### Text excerpt

Well, he might doubt the UN which has been embroiled in more scandals related to climate change than can be counted. Most won’t be aware that an internal UN survey revealed the dismay of unqualified people being asked for input for the sake of diversity and inclusion as opposed to choosing those with proper scientific qualifications. The UN has climbed down from most of its alarmist predictions, often citing no or little confidence of the original scare.

Yet this election is truly about the cost of living, not climate or immigration. The biggest emergency is to prepare for the numbers we can properly set policy against.

We have household debt at a record 180% of GDP. We have had 27 years of untrammelled economic growth. Unfortunately, we have traded ourselves into a position of too much complacency. Our major 4 banks are headed for a lot of trouble. Forget meaningless stress tests. APRA is too busy twiddling its thumbs over climate change compliance. While the Royal Commission may reign in loose lending, a slowing global economy with multiple asset bubbles including houses will come crumbling down. These banks rely 40% on wholesale markets to fund growth. A sharp slowdown will mean a weaker dollar which will only exacerbate the problem.

We have yet to see bond markets price risk correctly. Our banks are horribly exposed. They have too little equity and a mortgage debt problem that dwarfs Japan in the late 1980s. Part/whole nationalization is a reality. The leverage is worse than US banks at the time of the Lehman collapse.

We have yet to see 10% unemployment rates. We managed to escape GFC with a peak of 6% but this time we don’t have a buoyant China to rescue us. Consumers are tapped out and any upward pressure on rates (to account for risk) will pop the housing bubble. Not to worry, Shadow Treasurer Chris Bowen assures people not to panic if their home falls into negative equity! This is the level of economic nous on the catastrophe that awaits. It is insanely out of touch.

Are our politicians aware that the US has to refinance US$8.4 trillion in US Treasuries in the next 3 years? That amount of money will crowd out a corporate bond market which has more than 50% of companies rated BBB or less. This will be compounded by the sharp rise in inventories we are witnessing on top of the sharp slowdown in trade (that isn’t just related to the trade war) which is at GFC lows. The 3.2% US economic growth last quarter was dominated by “intellectual property”, not consumption or durable goods.

### Stated task
Transcribe everything in the election commentary above, from "We have yet to see 10%" down to "out of touch.".

### Dataset section
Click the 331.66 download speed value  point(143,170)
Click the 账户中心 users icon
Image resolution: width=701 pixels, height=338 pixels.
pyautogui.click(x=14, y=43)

### Solution for this task
We have yet to see 10% unemployment rates. We managed to escape GFC with a peak of 6% but this time we don’t have a buoyant China to rescue us. Consumers are tapped out and any upward pressure on rates (to account for risk) will pop the housing bubble. Not to worry, Shadow Treasurer Chris Bowen assures people not to panic if their home falls into negative equity! This is the level of economic nous on the catastrophe that awaits. It is insanely out of touch.